Tâches à réaliser:
- A) Quels actes d’état civil le texte sur les engagements en matière de migration cite-t-il comme exemples de papiers à délivrer aux migrants ?
- B) Prolongez, s’il vous plaît, le texte sur les engagements en matière de migration à partir de sa dernière phrase.

Segment du document:
Nous nous engageons à garantir le droit de chaque individu à une identité légale en délivrant à chacun de nos citoyens une preuve de nationalité et tous les papiers nécessaires permettant aux autorités nationales et locales de s’assurer de l’identité légale d’un migrant lors de son entrée sur le territoire, tout au long de son séjour et à son retour, et afin de garantir des procédures migratoires rigoureuses, des services efficaces et une meilleure sécurité publique. Nous nous engageons en outre à prendre les mesures nécessaires pour délivrer aux migrants, à toutes les étapes de leur migration, les papiers et actes d’état civil dont ils ont besoin, notamment les actes de naissance, de mariage et de décès, afin de leur donner les moyens d’exercer véritablement leurs droits de l’homme

 

Objectif 5 : Faire en sorte que les filières de migration régulière soient accessibles et plus souples

> Nous nous engageons à ménager des options et des filières de migration régulière pour faciliter la mobilité de la main-d’oeuvre et le travail décent compte tenu des réalités de la démographie et du marché du travail, optimiser l’accès à l’éducation, défendre le droit à la vie de famille et répondre aux besoins des migrants qui se trouvent en situation de vulnérabilité, l’objectif étant de développer et de diversifier les filières de migration sûre, ordonnée et régulière.

> Faciliter l’accès aux procédures de regroupement familial des migrants, quel que soit leur niveau de compétences, en prenant des mesures favorisant l’exercice du droit à la vie de famille et l’intérêt supérieur de l’enfant, notamment par l’examen et la révision des critères applicables, comme le niveau de revenu, la connaissance de la langue, la durée du séjour, l’autorisation de travail et l’accès à la sécurité sociale et aux services sociaux

 

Objectif 6 : Favoriser des pratiques de recrutement justes et éthiques et assurer les conditions d’un travail décent

> Nous nous engageons à examiner les mécanismes de recrutement existants afin de veiller à ce qu’ils soient justes et éthiques, et à protéger tous les travailleurs migrants de toute forme d’exploitation et de maltraitance, afin de garantir un travail décent et de maximiser les contributions socioéconomiques des migrants tant dans leur pays d’origine que dans leur pays de destination.

Segment de données:
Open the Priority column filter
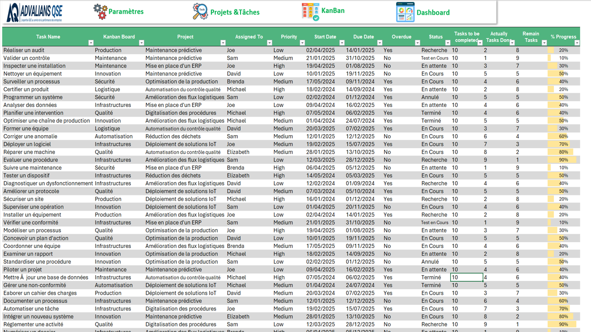(302, 43)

Réponses successives:
- A) Les actes de naissance, de mariage et de décès.

- B)
 

Objectif 7 : S’attaquer aux facteurs de vulnérabilité liés aux migrations et les réduire

> Veiller à ce que les migrants aient accès à des services publics ou indépendants d’assistance et de représentation juridiques à un coût abordable, pour les procédures judiciaires qui les concernent, y compris en cas d’audience judiciaire ou administrative, pour garantir que tous les migrants, où qu’ils se trouvent, soient considérés comme des personnes devant la loi et que la justice soit rendue de façon impartiale, sans discrimination ;
> Mettre en place des procédures accessibles et adaptées pour faciliter toute transition d’un statut à un autre et informer les migrants de leurs droits et obligations, afin qu’ils ne se retrouvent pas en situation irrégulière dans le pays de destination et pour réduire la précarité des statuts et les vulnérabilités qui en découlent et permettre aux migrants d’obtenir un examen de leur dossier individuel, notamment pour ceux qui ne sont plus en situation régulière, sans craindre d’être expulsés arbitrairement ;

 

Objectif 8 : Sauver des vies et mettre en place une action internationale coordonnée pour retrouver les migrants disparus

> Nous nous engageons à coopérer au niveau international pour sauver des vies et prévenir les risques de décès et de blessure des migrants en organisant des opérations de recherche et de sauvetage individuelles ou conjointes, ainsi que la collecte et l’échange normalisés d’informations pertinentes, et en assumant collectivement la responsabilité de la protection de la vie de tous les migrants, conformément au droit international. Nous nous engageons en outre à identifier les migrants décédés ou disparus et à faciliter les échanges avec leurs familles.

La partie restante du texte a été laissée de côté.